Titan, a company that controls the ad space on 5,000 phone booths around New York City, quietly installed bluetooth beacons capable of automatically tracking and serving ads to nearby smartphones on hundreds of its Manhattan booths, BuzzFeed reported early this morning. Now, in the wake of BuzzFeed's report, City Hall has asked that the devices be removed.

The devices, manufactured by a company called Gimbal, were approved by the city's Department of Information Technology and Telecommunications (DoITT), but no notice was given to the public before their installation. From BuzzFeed:

New York City residents had no say in the deployment of Titan's beacons. Titan notified DoITT of its plans to install the beacons in 2013, which the city agreed to without a formal approval process because, according to [DoITT spokesman Nicholas] Sbordone, the company said it was using the devices for maintenance purposes only. Titan installed the beacons from September to November 2013; a source with knowledge of the situation alerted BuzzFeed News to the program anonymously for fear, the source said, of being fired for speaking publicly.

According to DoITT's spokesman, roughly 500 of the devices were installed, and BuzzFeed discovered several in "central and lower Manhattan" using a beacon-finding Android app. This morning, Phil Walzak, a spokesman for New York Mayor Bill de Blasio, said that the city has asked Titan to remove the beacons, and that they will be taken down "over the coming days."

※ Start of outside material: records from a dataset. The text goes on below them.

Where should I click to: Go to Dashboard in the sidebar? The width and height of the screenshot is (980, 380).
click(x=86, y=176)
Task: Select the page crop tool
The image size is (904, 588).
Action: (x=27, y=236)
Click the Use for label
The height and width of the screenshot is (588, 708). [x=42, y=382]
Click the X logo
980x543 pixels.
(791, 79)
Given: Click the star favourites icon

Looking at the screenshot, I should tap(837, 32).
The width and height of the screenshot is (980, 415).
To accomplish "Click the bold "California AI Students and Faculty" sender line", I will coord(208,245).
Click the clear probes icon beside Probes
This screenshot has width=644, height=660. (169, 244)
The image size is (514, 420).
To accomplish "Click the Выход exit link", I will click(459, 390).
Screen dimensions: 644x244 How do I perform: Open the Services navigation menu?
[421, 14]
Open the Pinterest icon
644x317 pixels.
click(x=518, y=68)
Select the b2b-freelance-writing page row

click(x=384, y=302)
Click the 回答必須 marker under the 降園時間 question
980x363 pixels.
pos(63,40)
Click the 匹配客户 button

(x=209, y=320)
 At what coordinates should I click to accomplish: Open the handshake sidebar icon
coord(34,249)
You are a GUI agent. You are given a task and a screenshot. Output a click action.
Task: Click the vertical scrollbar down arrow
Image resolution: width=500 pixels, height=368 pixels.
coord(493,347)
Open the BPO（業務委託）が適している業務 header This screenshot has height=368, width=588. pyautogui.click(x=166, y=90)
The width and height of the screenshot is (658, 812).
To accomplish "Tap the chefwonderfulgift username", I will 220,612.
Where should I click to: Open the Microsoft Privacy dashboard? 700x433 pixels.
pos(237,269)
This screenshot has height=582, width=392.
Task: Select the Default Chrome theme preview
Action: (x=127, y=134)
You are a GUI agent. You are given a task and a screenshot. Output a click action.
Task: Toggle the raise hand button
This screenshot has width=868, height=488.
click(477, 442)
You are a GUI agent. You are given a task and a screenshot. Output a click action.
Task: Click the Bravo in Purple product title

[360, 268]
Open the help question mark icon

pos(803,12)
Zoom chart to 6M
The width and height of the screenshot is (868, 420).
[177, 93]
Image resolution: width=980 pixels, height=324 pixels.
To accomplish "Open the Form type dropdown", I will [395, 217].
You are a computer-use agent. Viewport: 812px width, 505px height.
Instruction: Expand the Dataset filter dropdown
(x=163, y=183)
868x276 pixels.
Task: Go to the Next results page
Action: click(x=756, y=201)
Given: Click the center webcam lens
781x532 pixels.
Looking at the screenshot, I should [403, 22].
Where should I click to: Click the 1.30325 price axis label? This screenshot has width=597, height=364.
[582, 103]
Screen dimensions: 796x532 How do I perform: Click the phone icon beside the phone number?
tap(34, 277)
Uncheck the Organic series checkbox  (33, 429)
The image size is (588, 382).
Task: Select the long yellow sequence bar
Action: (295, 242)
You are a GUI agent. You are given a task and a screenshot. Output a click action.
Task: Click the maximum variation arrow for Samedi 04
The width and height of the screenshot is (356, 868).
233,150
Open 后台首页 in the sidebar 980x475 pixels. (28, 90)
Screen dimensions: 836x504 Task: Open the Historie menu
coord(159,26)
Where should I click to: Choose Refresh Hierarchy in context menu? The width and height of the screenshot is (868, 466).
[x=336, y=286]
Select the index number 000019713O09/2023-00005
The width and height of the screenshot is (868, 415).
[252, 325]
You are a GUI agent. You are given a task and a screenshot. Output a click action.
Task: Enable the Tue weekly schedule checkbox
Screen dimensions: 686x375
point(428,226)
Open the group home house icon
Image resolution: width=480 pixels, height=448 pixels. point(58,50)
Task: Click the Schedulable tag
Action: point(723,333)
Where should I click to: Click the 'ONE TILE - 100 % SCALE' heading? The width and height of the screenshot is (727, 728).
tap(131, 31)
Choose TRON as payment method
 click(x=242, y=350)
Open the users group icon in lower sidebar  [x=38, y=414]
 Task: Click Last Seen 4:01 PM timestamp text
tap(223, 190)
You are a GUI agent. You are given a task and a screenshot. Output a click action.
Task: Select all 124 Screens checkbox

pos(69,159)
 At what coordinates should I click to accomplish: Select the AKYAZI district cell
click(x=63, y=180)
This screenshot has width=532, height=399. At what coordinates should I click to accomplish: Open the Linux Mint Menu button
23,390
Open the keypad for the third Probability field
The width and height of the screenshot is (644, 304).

They may be coming down from Manhattan's phone booths, but beacons are still used to serve location-specific ads elsewhere, and it's easy to imagine how they might have eventually been employed. Walking past Macy's? Here's information about a sale—come on in! The U.S. Tennis Association recently used the technology in New York at the U.S. Open, and BuzzFeed notes that Major League Baseball and Gamestop have used Gimbal beacons in stadiums and stores.

Before the removal announcement, Titan told BuzzFeed that the beacons were being used solely for "test purposes," and Walzak, the mayor's spokesman, emphasized in his statement that they are "incapable of receiving or collecting any personally identifiable information." It's true that Gimbal doesn't track things like names, phone numbers, and text messages, but it does openly collect and store location information, as well as data about your phone itself, and in some cases, app usage and browser history. For now, the company requires apps to obtain your approval before collecting and sending data, but if you're worried, the best way to hide from beacons is to turn off bluetooth.